To Be Queen
Few women in the High Middle Ages have proven as complex, powerful, and enigmatic as Eleanor of Aquitaine. Through sheer will, she carved out a place for herself in history that remains unmatched. During the 80 years of her life, she was queen first of France, then of England (a feat never repeated by another), as well as Duchess of Aquitaine. She was a patroness of the arts, participated in the Second Crusade, served as regent for her son Richard the Lionheart and saw her younger son John take over the throne of England after his brother’s death. But it is Eleanor’s early years that author Christy English focuses on in her new novel, To Be Queen.

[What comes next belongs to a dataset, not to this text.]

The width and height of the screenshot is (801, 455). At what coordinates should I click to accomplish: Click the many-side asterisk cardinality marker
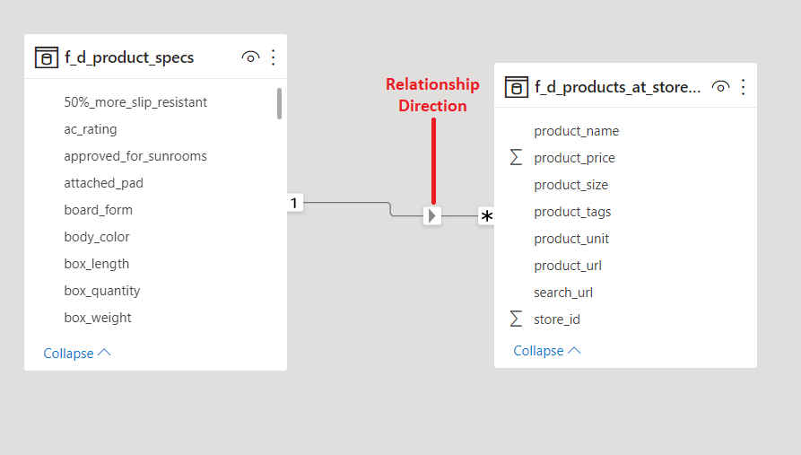coord(486,216)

Young Eleanor isn’t easy to like, but English draws the reader into her world. The queen leaves her daughters behind as part of the bargain to gain her freedom from her first husband, King Louis VII. The author does a laudable job of weaving together research with Eleanor’s imagined motivation and actions. Vivid historical details enhance the young queen’s first-person narrative, but the writing style is often spare, almost journalistic. We’re more often aware of Eleanor’s stated political and private goals than of her deep emotional character. Her shift in loyalty from one husband to the next is less dependent upon romance, as hinted at in the cover blurb, than upon calculation to ensure her future power and retention of her beloved Aquitaine. But after all, isn’t this far more believable, given the times? Love was rarely an issue when arranging royal marriages until recently.
Read and enjoy this novel for its gem-like glimpses into the cold realities of royal life and its luscious historical flavor, not for the love story implied by the cover blurb.